Given the flexibility of the model, several simulations were performed to address specific questions of potential interest to real-world users in the context of the Italian NHS. Following discussion in an ad hoc working session, the authors identified the following questions, based on expected changes in drug acquisition costs, real-world experience with regard to variance in dose exposure and adherence, and potential changes in hospitalisation modalities for patients receiving [177Lu]Lu-DOTA-TATE:
- modelled costs per progression-free month obtained in the base-case simulation for [177Lu]Lu-DOTA-TATE?
- How would modelled costs per progression-free month change if the dose intensity or adherence assumed for the three treatments were lower than 100%?
- How would the modelled costs per progression-free month change if patients receiving [177Lu]Lu-DOTA-TATE were treated in a day-hospital setting, instead of being hospitalised for at least 1 day?

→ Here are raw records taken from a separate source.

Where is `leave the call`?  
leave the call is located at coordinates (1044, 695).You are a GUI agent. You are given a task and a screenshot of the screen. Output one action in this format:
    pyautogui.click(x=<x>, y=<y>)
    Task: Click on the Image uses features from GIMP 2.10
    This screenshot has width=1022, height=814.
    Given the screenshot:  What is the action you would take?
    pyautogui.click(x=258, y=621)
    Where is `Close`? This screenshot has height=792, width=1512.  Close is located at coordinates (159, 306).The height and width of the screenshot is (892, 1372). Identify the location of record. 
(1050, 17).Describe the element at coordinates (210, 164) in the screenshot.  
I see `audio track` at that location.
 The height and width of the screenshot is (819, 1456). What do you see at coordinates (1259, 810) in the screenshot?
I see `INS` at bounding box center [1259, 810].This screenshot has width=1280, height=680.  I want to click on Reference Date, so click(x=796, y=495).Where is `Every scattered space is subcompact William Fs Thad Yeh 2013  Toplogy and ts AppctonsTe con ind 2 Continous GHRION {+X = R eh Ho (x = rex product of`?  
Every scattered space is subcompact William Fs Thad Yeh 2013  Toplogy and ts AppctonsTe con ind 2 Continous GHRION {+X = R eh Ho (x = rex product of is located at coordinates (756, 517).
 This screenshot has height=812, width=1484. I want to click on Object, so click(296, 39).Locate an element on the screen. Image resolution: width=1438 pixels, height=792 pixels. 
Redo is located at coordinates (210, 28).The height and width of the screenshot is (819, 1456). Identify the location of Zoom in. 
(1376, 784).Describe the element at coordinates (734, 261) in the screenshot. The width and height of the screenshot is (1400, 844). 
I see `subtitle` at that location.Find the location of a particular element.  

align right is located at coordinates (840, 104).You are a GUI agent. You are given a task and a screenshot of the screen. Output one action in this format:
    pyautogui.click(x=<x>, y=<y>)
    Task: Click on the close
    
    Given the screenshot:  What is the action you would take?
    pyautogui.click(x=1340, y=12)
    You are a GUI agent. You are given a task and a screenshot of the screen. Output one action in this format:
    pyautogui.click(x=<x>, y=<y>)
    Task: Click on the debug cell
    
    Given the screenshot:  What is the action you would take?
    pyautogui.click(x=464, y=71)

In each simulation, all other variables were kept constant, in order to explore the impact of each specific factor on the end result.
Footnote:
[1] Legislative Decree no.101/2020 reorganised the sector legislation, establishing safety standards in order to protect people from the risks associated with exposure to ionising radiation in the industrial, medical and research environments. It also regulates the safety of nuclear plants, installations and activities in which radioactive materials are used, as well as the management of spent fuel and radioactive waste.